◆ **Work instruction**
Could you output, exactly and with nothing else, every line from the one that contains "You are a GUI" through the last line of the listing below?

◆ **Task inputs**
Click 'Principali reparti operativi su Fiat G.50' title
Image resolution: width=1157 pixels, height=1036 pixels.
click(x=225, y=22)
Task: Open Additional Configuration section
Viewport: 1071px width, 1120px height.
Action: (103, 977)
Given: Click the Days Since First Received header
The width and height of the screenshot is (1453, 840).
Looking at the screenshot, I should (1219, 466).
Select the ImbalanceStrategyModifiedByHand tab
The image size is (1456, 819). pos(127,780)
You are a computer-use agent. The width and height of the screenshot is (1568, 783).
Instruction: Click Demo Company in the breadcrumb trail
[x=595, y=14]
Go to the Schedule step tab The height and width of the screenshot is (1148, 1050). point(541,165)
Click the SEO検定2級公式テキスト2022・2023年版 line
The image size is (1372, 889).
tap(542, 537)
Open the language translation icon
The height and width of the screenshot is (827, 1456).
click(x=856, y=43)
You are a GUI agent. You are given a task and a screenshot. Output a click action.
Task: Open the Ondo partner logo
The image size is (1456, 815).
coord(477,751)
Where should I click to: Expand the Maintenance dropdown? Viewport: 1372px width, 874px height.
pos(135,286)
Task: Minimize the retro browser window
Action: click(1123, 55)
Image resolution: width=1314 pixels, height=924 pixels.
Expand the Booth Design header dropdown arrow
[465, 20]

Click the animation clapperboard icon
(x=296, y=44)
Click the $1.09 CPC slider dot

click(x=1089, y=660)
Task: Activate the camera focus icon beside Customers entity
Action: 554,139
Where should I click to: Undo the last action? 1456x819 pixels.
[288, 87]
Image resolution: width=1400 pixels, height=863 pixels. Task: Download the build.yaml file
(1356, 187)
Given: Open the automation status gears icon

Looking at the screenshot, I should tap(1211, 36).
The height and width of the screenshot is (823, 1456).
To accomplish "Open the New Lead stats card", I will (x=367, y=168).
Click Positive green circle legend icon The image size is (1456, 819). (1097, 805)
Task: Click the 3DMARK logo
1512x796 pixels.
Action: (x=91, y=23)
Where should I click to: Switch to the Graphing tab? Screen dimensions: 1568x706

◆ **Task response**
You are a GUI agent. You are given a task and a screenshot. Output a click action.
Task: Open the Ondo partner logo
The image size is (1456, 815).
coord(477,751)
Where should I click to: Expand the Maintenance dropdown? Viewport: 1372px width, 874px height.
pos(135,286)
Task: Minimize the retro browser window
Action: click(1123, 55)
Image resolution: width=1314 pixels, height=924 pixels.
Expand the Booth Design header dropdown arrow
[465, 20]

Click the animation clapperboard icon
(x=296, y=44)
Click the $1.09 CPC slider dot

click(x=1089, y=660)
Task: Activate the camera focus icon beside Customers entity
Action: 554,139
Where should I click to: Undo the last action? 1456x819 pixels.
[288, 87]
Image resolution: width=1400 pixels, height=863 pixels. Task: Download the build.yaml file
(1356, 187)
Given: Open the automation status gears icon

Looking at the screenshot, I should tap(1211, 36).
The height and width of the screenshot is (823, 1456).
To accomplish "Open the New Lead stats card", I will (x=367, y=168).
Click Positive green circle legend icon The image size is (1456, 819). (1097, 805)
Task: Click the 3DMARK logo
1512x796 pixels.
Action: (x=91, y=23)
Where should I click to: Switch to the Graphing tab? Screen dimensions: 1568x706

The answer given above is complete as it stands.